→ **TO BE DONE**: Could you output every item below verbatim, leaving out the pictures?

## Start

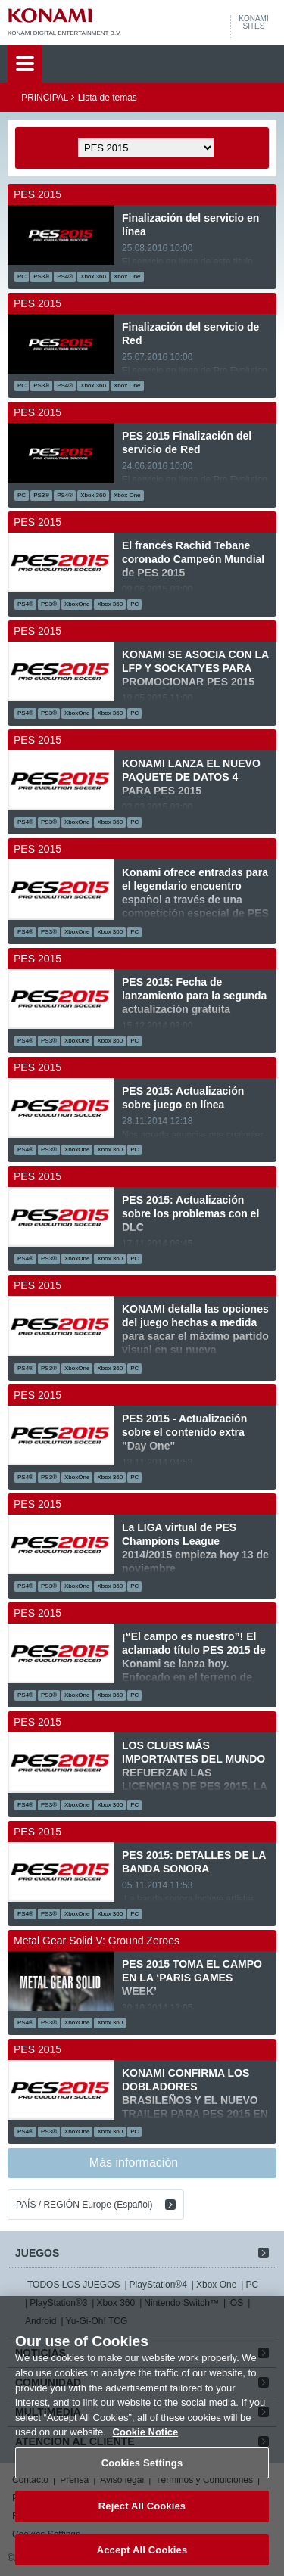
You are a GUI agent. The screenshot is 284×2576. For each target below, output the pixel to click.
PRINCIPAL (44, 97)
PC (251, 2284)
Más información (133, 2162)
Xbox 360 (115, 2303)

## End

→ **RESPONSE TO THE EXERCISE**:
You are a GUI agent. The screenshot is 284×2576. For each target below, output the pixel to click.
PRINCIPAL (44, 97)
PC (251, 2284)
Más información (133, 2162)
Xbox 360 (115, 2303)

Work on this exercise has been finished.